An Auckland lawyer, B, has been fined $2,000 and ordered to pay costs of $1,000 for lack of record keeping. A lawyers standards committee made a determination that there had been unsatisfactory conduct by B, following a second hearing of the matter directed by the Legal Complaints Review Officer (LCRO).
In 2005, a client organisation, C, engaged a debt recovery company to recover money from parties who had defaulted on their obligations.
In 2008, C authorised the debt recovery company to engage solicitors where C had given authority to the debt recovery company to commence legal action. B was the solicitor engaged by the debt recovery company for this purpose.
In 2009, C terminated the arrangement with the debt recovery company. The debt recovery company then filed proceedings against C, with B acting for the debt recovery company in those proceedings.
The proceedings were settled in July 2010, but a dispute then arose over files. C requested that B provide it with complete files of all litigation commenced on C’s behalf. B maintained that he held no such files.
In April 2011, C complained to the Lawyers Complaints Service that B would not “substantially engage” with C on the matter. The standards committee decided to take no further action, and instead requested that the NZLS issue a practice note or opinion for guidance.
C then took the matter to the LCRO, who directed in March 2014 that the committee should reconsider the whole matter. The LCRO considered that B owed professional duties to C, given that B was the solicitor on record for proceedings issued in C’s name. The LCRO also considered the issues involved were wider than C’s original complaint about record keeping.
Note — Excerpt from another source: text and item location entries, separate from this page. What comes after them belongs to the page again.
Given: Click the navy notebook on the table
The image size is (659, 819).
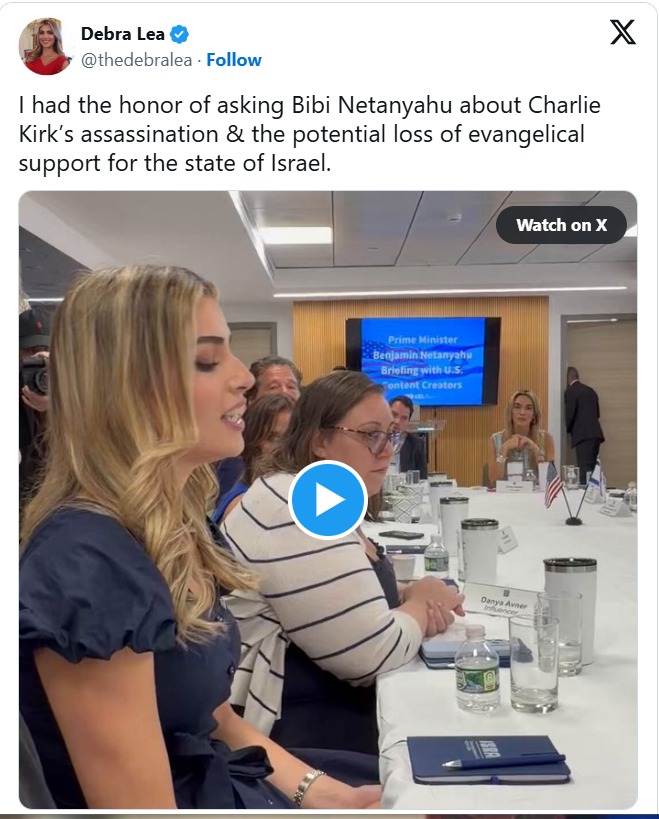Looking at the screenshot, I should [x=487, y=759].
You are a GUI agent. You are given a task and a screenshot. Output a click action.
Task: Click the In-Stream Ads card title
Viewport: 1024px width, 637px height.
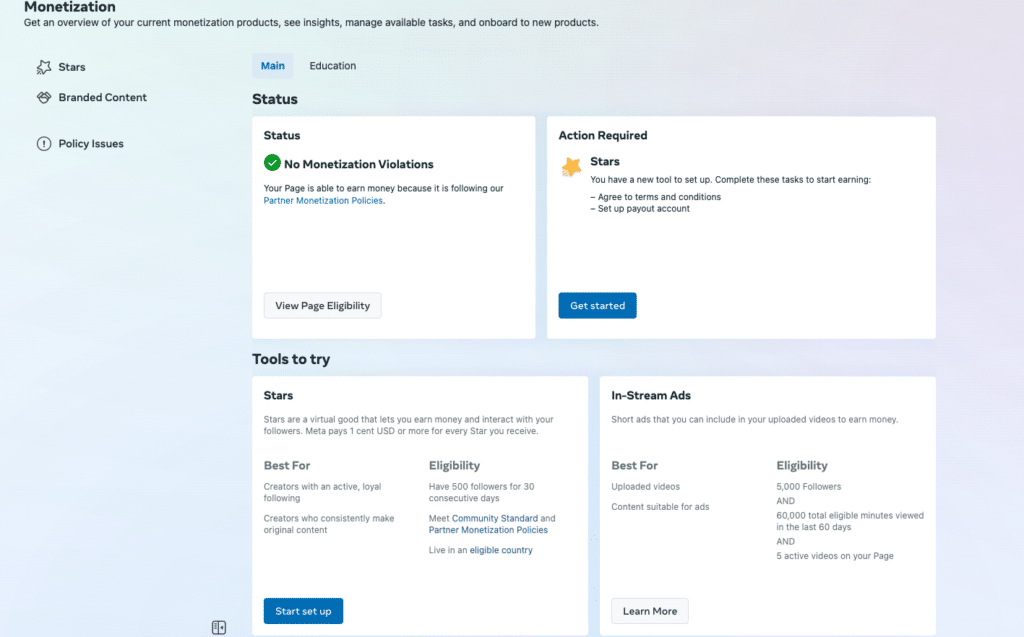[x=651, y=396]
An issue of jurisdiction arose. B’s conduct before 1 August 2008 was covered by the transitional provisions of the Lawyers and Conveyances Act 2006. The committee concluded that the higher threshold for examination of complaints under the Law Practitioners Act 1982 (being the governing legislation for conduct before 1 August 2008) had not been met and it therefore declined jurisdiction and took no further action on those issues.
In terms of the conduct that took place after 1 August 2008 and under a new contract between C and the debt recovery company, the committee conducted a further hearing. The issues under consideration included the range of issues raised by the LCRO.
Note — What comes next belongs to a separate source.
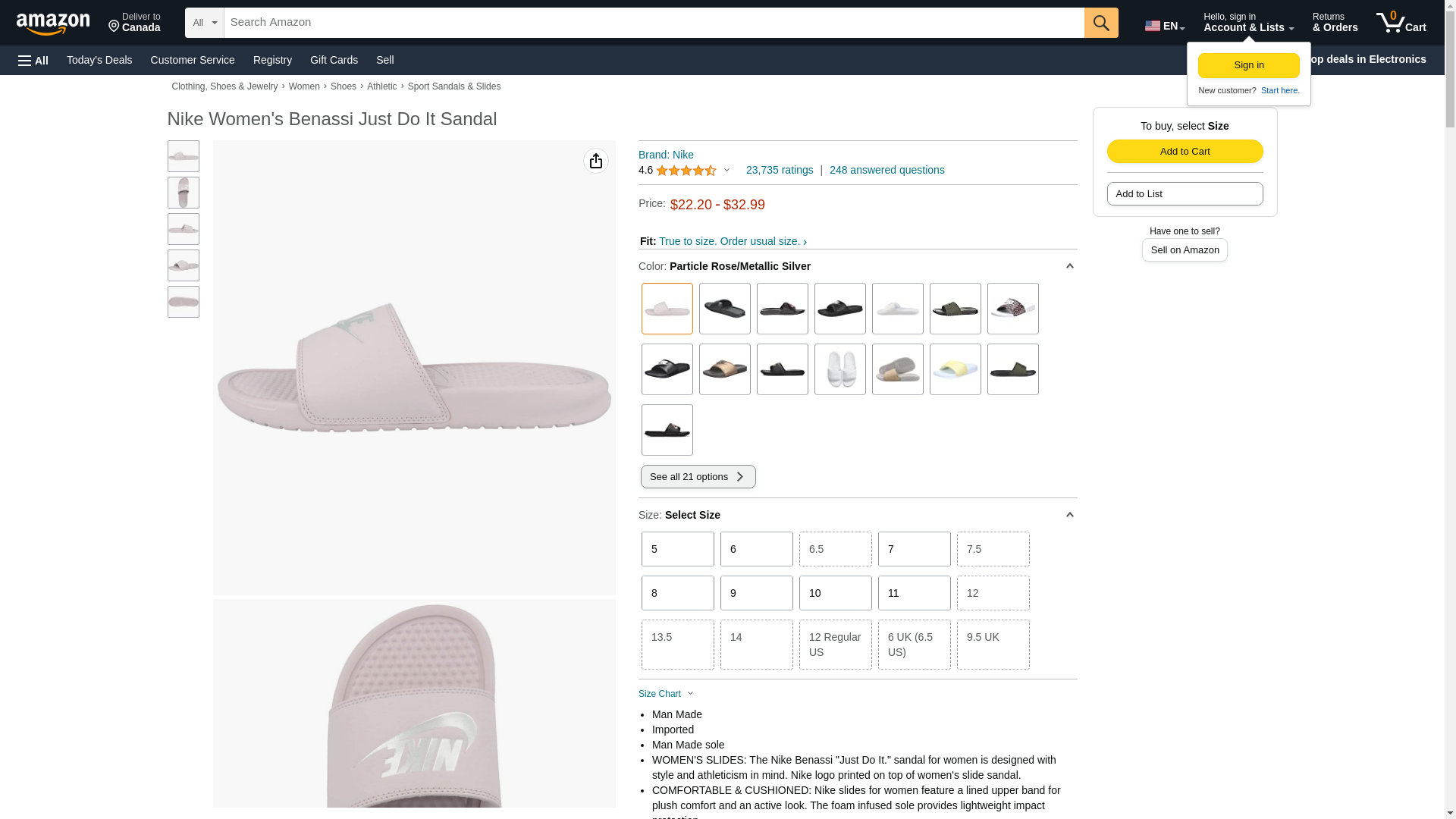1456x819 pixels.
Task: Pick size 11 option
Action: click(914, 593)
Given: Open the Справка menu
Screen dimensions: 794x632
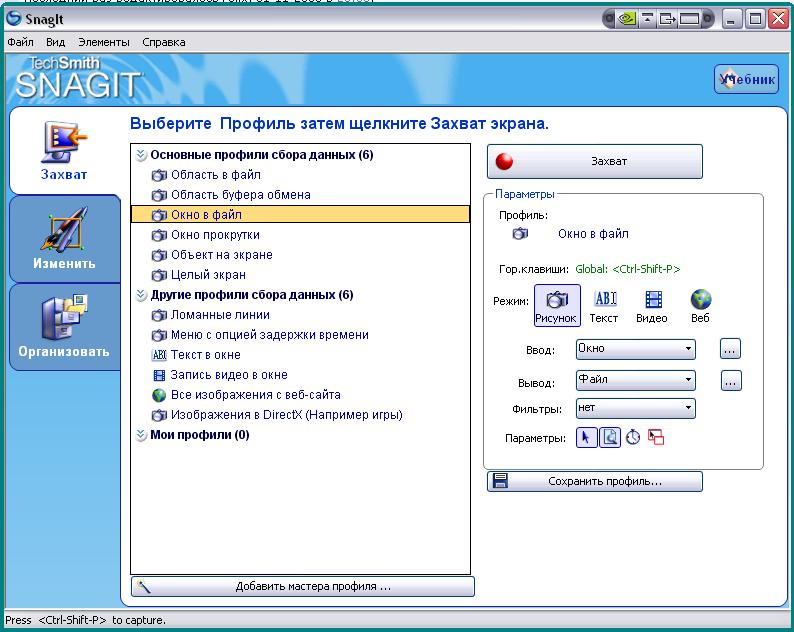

B made written submissions, but C did not add to the submissions it had already made, because it now considered that the matters under examination were well beyond the scope of its original complaint about record keeping.
The committee considered a key preliminary issue was who B was acting for. It concluded that B was ultimately acting for C (rather than the debt recovery company), particularly as B was signing court documents as the solicitor for the plaintiff, C.
B conceded that he owed a duty to C even though he was not instructed directly by it, but he also argued that he did not owe all the normal duties because he reported to the debt recovery company rather than to its client, C.
Duties of care
The committee did not agree. It said:
“As a matter of principle, a lawyer owes the same duties of care to his client, whether or not there is a direct contractual relationship. These include, for example, obtaining informed instructions from the client and general competence. The committee did not consider that a lawyer could properly assert that a direct contractual relationship with another party (such as the client’s agent) altered those duties.”
It also found that B’s lack of record keeping fell “short of the standard of competence and diligence that a member of the public is entitled to expect of a reasonably competent lawyer”.
It had been B’s practice to keep full records only on the few defended matters in which he had acted, and not on non-defended hearings, on the claimed basis that full records were always available to him from the debt recovery company. “This was a particular concern for the LCRO and was the whole basis of the original complaint made by the client.”
The committee found this was unsatisfactory conduct. It agreed with the LCRO and C that “record keeping was a basic professional obligation”. The committee said that this duty is not abrogated where the client (or, as in this case, the client’s agent) said files need not be kept.